### Stated exercise
Retype the stretch of the listing from the line containing "Given: Click the current price 11 650 ₽" through the end of the listing, with every line kept exactly as it stands.

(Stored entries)
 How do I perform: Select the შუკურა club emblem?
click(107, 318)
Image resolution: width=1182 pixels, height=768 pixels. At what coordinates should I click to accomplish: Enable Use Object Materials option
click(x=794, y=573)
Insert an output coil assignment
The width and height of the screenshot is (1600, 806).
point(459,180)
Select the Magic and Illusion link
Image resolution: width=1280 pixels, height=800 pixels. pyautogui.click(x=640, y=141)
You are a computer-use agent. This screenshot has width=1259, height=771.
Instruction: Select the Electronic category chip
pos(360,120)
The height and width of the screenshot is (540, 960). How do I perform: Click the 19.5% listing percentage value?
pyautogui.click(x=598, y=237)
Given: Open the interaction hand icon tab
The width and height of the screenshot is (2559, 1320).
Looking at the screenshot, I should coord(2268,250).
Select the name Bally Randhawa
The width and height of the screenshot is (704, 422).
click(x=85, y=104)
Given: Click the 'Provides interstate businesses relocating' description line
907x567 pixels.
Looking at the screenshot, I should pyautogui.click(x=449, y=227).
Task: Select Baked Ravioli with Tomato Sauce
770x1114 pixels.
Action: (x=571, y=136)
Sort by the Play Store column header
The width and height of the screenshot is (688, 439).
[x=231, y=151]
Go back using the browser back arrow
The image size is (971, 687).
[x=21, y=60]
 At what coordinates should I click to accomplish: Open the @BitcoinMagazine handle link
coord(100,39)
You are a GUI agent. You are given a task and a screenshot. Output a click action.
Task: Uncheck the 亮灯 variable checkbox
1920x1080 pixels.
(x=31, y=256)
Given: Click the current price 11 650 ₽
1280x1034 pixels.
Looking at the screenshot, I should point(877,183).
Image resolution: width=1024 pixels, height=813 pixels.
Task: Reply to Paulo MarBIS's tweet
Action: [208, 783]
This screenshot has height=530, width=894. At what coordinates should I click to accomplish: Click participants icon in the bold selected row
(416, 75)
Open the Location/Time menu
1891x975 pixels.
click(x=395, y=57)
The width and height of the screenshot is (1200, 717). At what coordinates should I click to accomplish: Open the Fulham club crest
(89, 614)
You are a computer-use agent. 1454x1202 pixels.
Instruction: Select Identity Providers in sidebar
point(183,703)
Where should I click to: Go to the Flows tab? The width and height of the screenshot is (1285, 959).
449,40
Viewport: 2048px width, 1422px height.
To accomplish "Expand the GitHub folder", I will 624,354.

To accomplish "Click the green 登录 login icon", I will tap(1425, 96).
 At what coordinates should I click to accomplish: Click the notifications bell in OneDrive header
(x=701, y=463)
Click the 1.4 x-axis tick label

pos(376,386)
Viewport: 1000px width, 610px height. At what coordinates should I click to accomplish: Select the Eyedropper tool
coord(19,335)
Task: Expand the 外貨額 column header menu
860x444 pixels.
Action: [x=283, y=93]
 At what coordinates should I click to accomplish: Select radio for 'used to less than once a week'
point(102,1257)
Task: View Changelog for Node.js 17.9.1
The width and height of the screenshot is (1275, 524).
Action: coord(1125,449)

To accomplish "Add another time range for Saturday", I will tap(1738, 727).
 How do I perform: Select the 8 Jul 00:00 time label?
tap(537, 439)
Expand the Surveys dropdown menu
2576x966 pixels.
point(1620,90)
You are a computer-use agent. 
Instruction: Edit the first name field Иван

### Result of this exercise
Given: Click the current price 11 650 ₽
1280x1034 pixels.
Looking at the screenshot, I should point(877,183).
Image resolution: width=1024 pixels, height=813 pixels.
Task: Reply to Paulo MarBIS's tweet
Action: [208, 783]
This screenshot has height=530, width=894. At what coordinates should I click to accomplish: Click participants icon in the bold selected row
(416, 75)
Open the Location/Time menu
1891x975 pixels.
click(x=395, y=57)
The width and height of the screenshot is (1200, 717). At what coordinates should I click to accomplish: Open the Fulham club crest
(89, 614)
You are a computer-use agent. 1454x1202 pixels.
Instruction: Select Identity Providers in sidebar
point(183,703)
Where should I click to: Go to the Flows tab? The width and height of the screenshot is (1285, 959).
449,40
Viewport: 2048px width, 1422px height.
To accomplish "Expand the GitHub folder", I will 624,354.

To accomplish "Click the green 登录 login icon", I will tap(1425, 96).
 At what coordinates should I click to accomplish: Click the notifications bell in OneDrive header
(x=701, y=463)
Click the 1.4 x-axis tick label

pos(376,386)
Viewport: 1000px width, 610px height. At what coordinates should I click to accomplish: Select the Eyedropper tool
coord(19,335)
Task: Expand the 外貨額 column header menu
860x444 pixels.
Action: [x=283, y=93]
 At what coordinates should I click to accomplish: Select radio for 'used to less than once a week'
point(102,1257)
Task: View Changelog for Node.js 17.9.1
The width and height of the screenshot is (1275, 524).
Action: coord(1125,449)

To accomplish "Add another time range for Saturday", I will tap(1738, 727).
 How do I perform: Select the 8 Jul 00:00 time label?
tap(537, 439)
Expand the Surveys dropdown menu
2576x966 pixels.
point(1620,90)
You are a computer-use agent. 
Instruction: Edit the first name field Иван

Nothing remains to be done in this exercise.